When the string "each" appears in a line of the records, show the whole line.

══════

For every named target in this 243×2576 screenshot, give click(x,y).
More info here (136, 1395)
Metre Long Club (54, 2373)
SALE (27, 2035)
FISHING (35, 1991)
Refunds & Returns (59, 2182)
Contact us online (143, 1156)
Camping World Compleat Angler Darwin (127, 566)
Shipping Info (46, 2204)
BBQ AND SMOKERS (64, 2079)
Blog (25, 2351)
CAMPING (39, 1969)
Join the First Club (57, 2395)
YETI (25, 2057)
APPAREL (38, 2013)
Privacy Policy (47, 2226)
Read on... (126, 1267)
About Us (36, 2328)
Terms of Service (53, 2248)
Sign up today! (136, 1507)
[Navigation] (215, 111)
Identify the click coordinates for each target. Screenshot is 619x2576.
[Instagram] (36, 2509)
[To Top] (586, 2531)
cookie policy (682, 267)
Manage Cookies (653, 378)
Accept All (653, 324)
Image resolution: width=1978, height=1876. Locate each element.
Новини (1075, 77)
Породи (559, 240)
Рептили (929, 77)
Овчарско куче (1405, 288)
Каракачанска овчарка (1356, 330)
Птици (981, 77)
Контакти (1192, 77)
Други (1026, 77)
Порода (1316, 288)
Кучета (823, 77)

══════

## Result of the exercise
Identify the click coordinates for each target. Screenshot is 619x2576.
Image resolution: width=1978, height=1876. Locate each element.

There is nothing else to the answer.